- Directed by: Tyler-Marie Evans
- Written by: Tyler-Marie Evans
- Produced by: Christine Vachon; Jordan Wagner; Ashley Benson;
- Starring: Ashley Benson; Emily Alyn Lind; Madelaine Petsch; Sadie Stanley;
- Cinematography: Lauren Guiteras
- Edited by: Benjamin Rodriguez Jr.
- Music by: Romano Molino Dunn
- Production companies: Killer Films; Wagner Entertainment;
- Release date: August 14, 2026 (Edinburgh);
- Running time: 92 minutes
- Country: United States
- Language: English

= Pretty Babies =

2026 American drama film

Pretty Babies is a 2026 American drama film written and directed by Tyler-Marie Evans in her directorial debut. It stars Ashley Benson, Emily Alyn Lind, Madelaine Petsch and Sadie Stanley.

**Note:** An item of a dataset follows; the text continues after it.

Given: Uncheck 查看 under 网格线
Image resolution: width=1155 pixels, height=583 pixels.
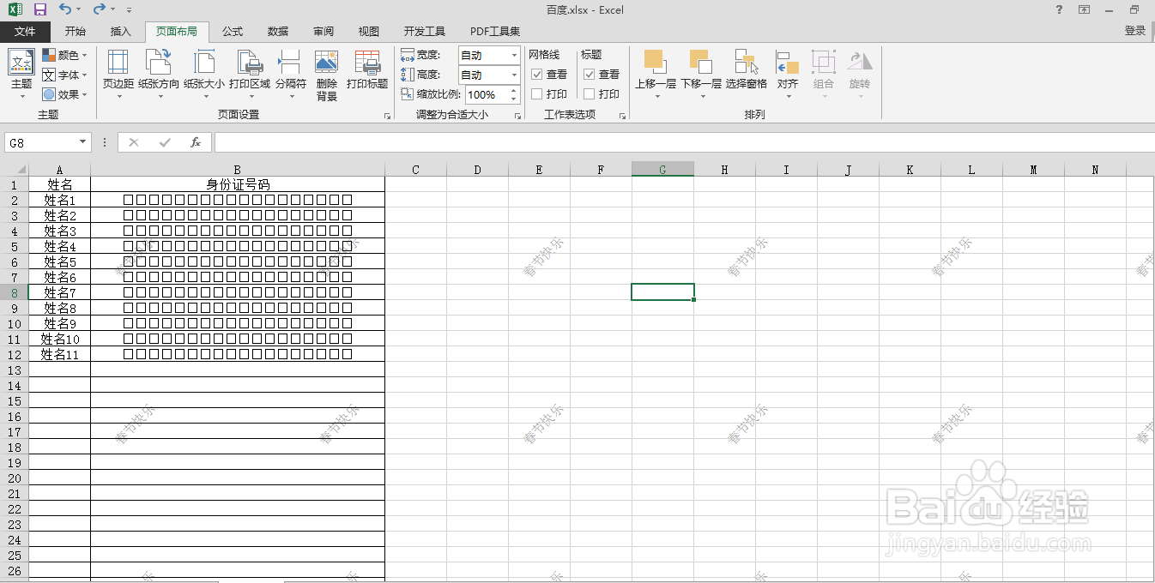Looking at the screenshot, I should 535,74.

The film had its world premiere at the Edinburgh International Film Festival on August 14, 2026.

==Premise==
Two teenage girls chase their dreams of becoming actresses by traveling to Hollywood but their dreams lead them to the dark underbelly of the sex work industry.

==Cast==
- Ashley Benson as Sapphire
- Emily Alyn Lind as Marie
- Madelaine Petsch as Gemma
- Sadie Stanley as Luna
- Elias Kacavas
- DeVaughn Nixon
- Wyatt Yang
- Simon Roszak

==Production==
In July 2025, it was announced Ashley Benson, Emily Alyn Lind, Madelaine Petsch and Sadie Stanley had joined the cast of the film, with Tyler-Marie Evans making her directorial debut. Christine Vachon produced under her Killer Films banner, with Benson also serving as a producer. Principal photography commenced in Oklahoma. In September 2025, Elias Kacavas, DeVaughn Nixon, Wyatt Yang, and Simon Roszak joined the cast.

==Release==
It had its world premiere at the Edinburgh International Film Festival on August 14, 2026.